== GIVEN TEXT ==

Indeed. Chocolate has always been, and always will (should) be, a profound and pleasurable experience. And with that, my friends, we conclude Day One of The Cacao Muse 2023 Holiday Tour.
I hope you enjoyed this first pairing. We have twenty-four more coming your way, each one unique, each one delightful, and each one bringing you an artisan chocolate from a new region of the world paired with an inspiring newsletter by some of Substack’s most passionate and thought-provoking writers.
Please give this post a biiiiiig chocolatey hug—you can share, like, comment, cross-post, restack, and if you’re game, send us a photo of your favorite chocolate :) All that love will translate into more of the world discovering great writing and great chocolate.
Above all, check out The Chocolate Life. It’s a treasure trove of knowledge and insights into the wild and wondrous world of chocolate. If you like podcasts, Clay does a live podcast every Tuesday and Friday (he might be doing one this very minute in fact, given it’s Friday). He has recently rebranded the podcast to Pod Save Chocolate, and I was honored to be his inaugural guest.
COMING UP! DAY 2 of the TCM HOLIDAY TOUR
On December 2, we ascend 30,000 feet for a mountain goat’s eyeview of the world we humans have constructed (and now have to live with).
~ A goat, huh, you say. Are you doing a goat’s milk chocolate pairing?
~ I mean, I could. I’ve tried it. Tasted a little like… feta (is that surprising?)
Who might this mysterious goat shepherd be? Or is he just the greatest of all time?
Hint: He writes about everything from history to food to pigeon droppings to AI. He loves puppies. And incredibly, he writes. Every. Single. Day.

===

Continue the newsletter above about The Cacao Muse 2023 Holiday Tour, starting after its last sentence.

== RECORDS ==

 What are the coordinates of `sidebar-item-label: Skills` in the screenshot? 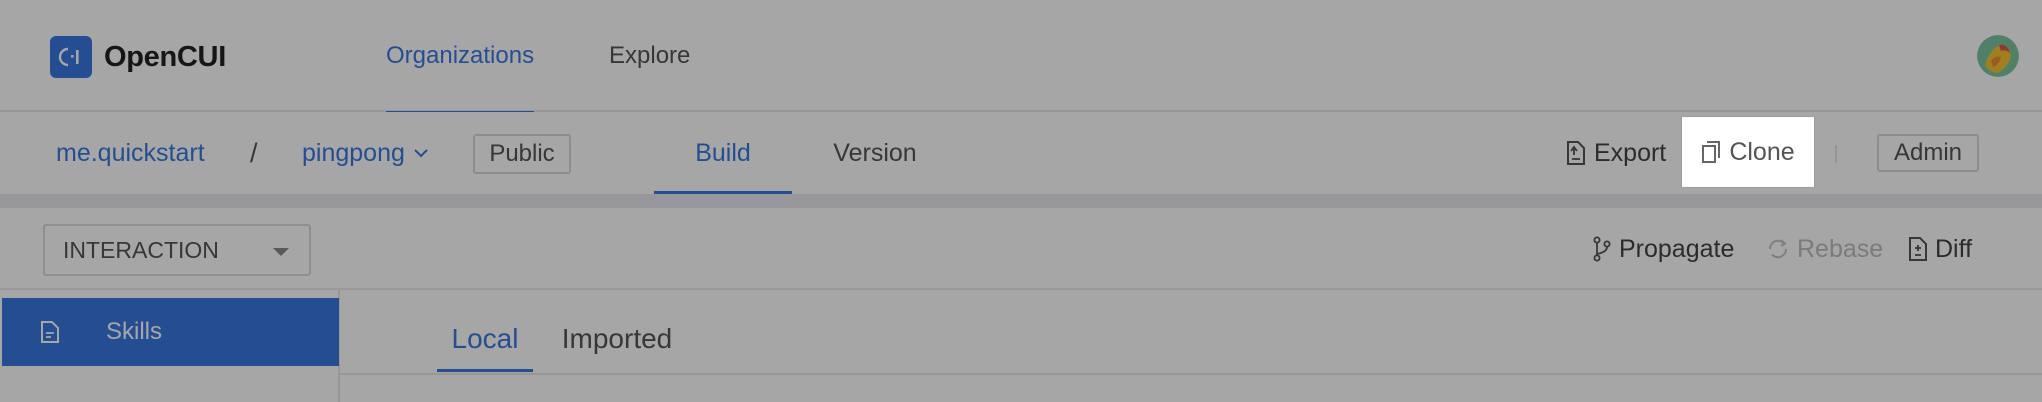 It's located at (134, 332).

===
== RECORDS ==

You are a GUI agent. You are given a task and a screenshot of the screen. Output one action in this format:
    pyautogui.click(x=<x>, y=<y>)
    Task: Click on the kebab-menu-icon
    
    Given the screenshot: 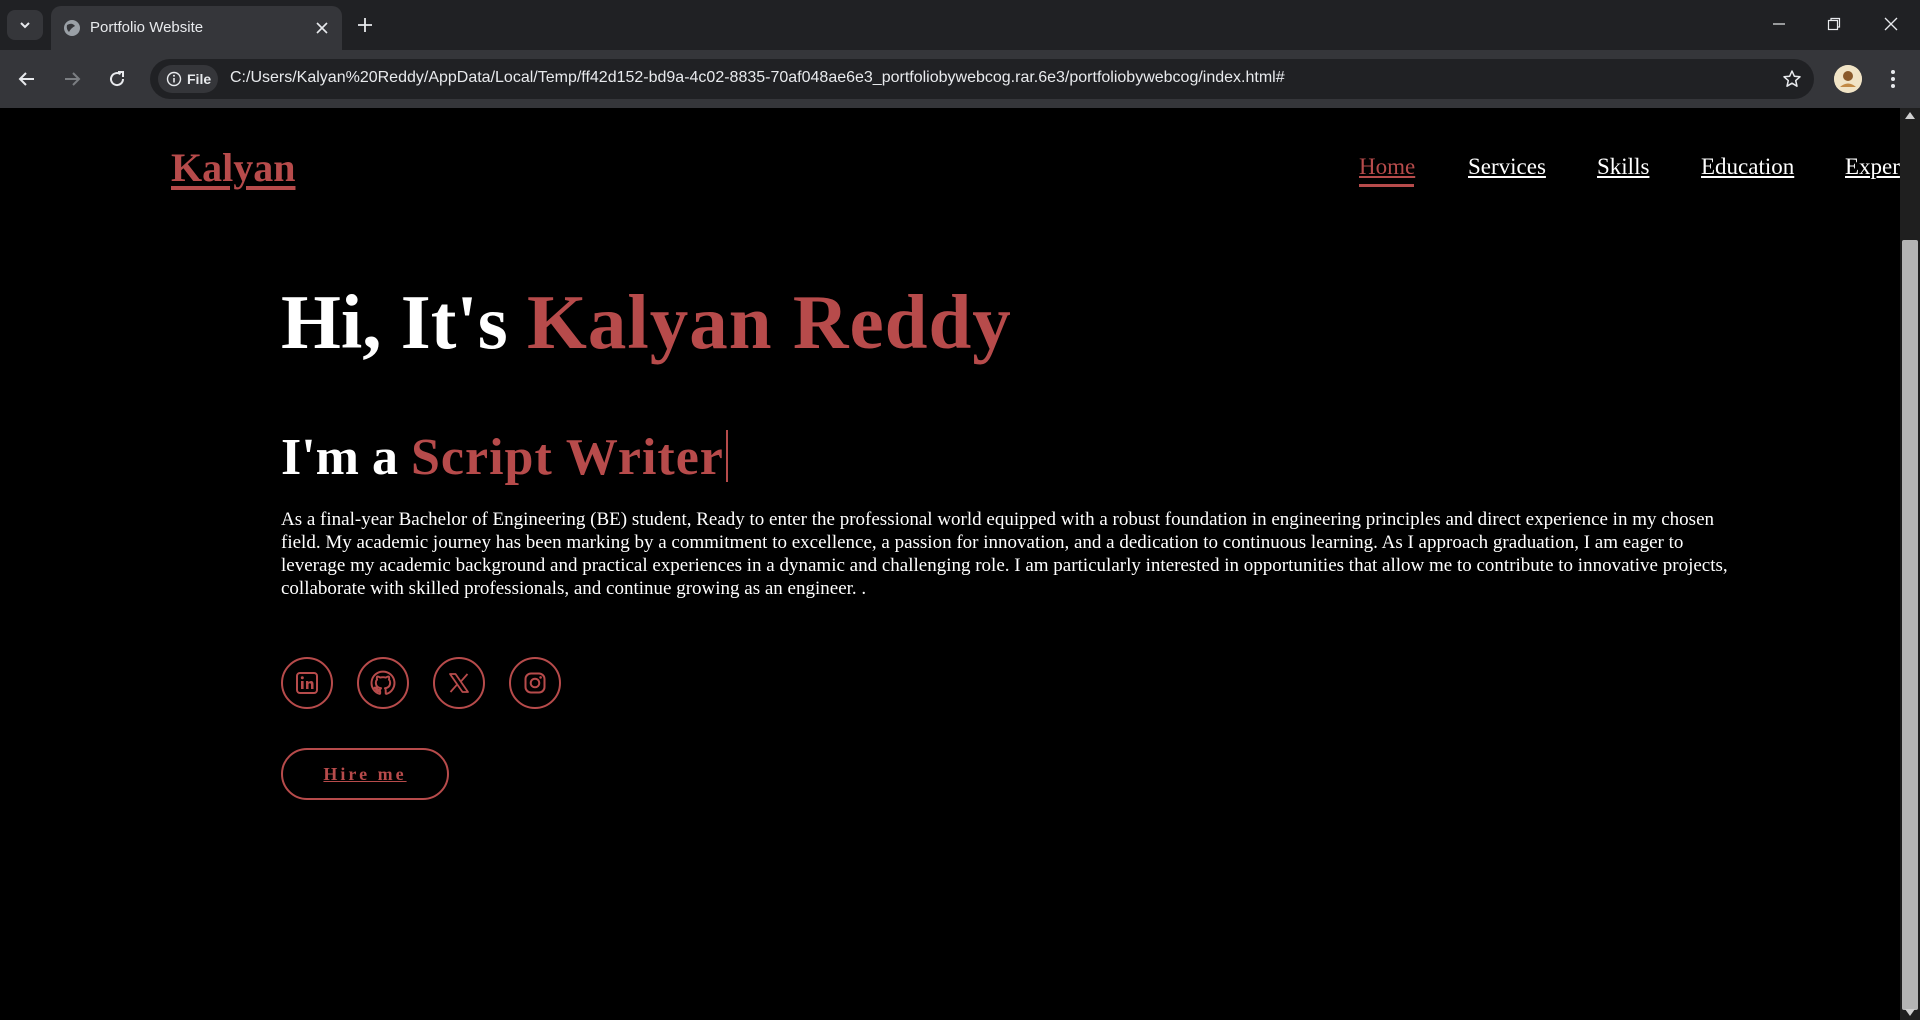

===

EXERCISE RESULT:
He also has a 4th degree black belt in Brazilian jiu-jitsu, so mind your manners in the comment section lest he tie you up into a salted pretzel and dip you into a vat of chocolate.
Sleep tight, wee ones, and stock up on chocolate power bars. Tomorrow I shall take you to the mountain top.
Is it slightly north of insane to buy a bar of chocolate for $16? Yes. Is it totally, unabashedly worth it? If it’s a bar like Bonnat, yes. Would I do it every day? No. Bars like this you buy for those special occasions, and stash them in a titanium safe somewhere on a deserted island far away from “friends and family.” You remember the story of the Montagues and the Capulets don’t you..
Ikigai is having a sense of purpose in life, of being motivated. It is the feeling of accomplishment and fulfillment that results from the pursuit of your passions. It’s important to note that the feeling of ikigai is not forced or faked; the things you do and the activities you undertake to achieve that sense of ikigai, are done willingly and of your own accord. (Source: Wikipedia)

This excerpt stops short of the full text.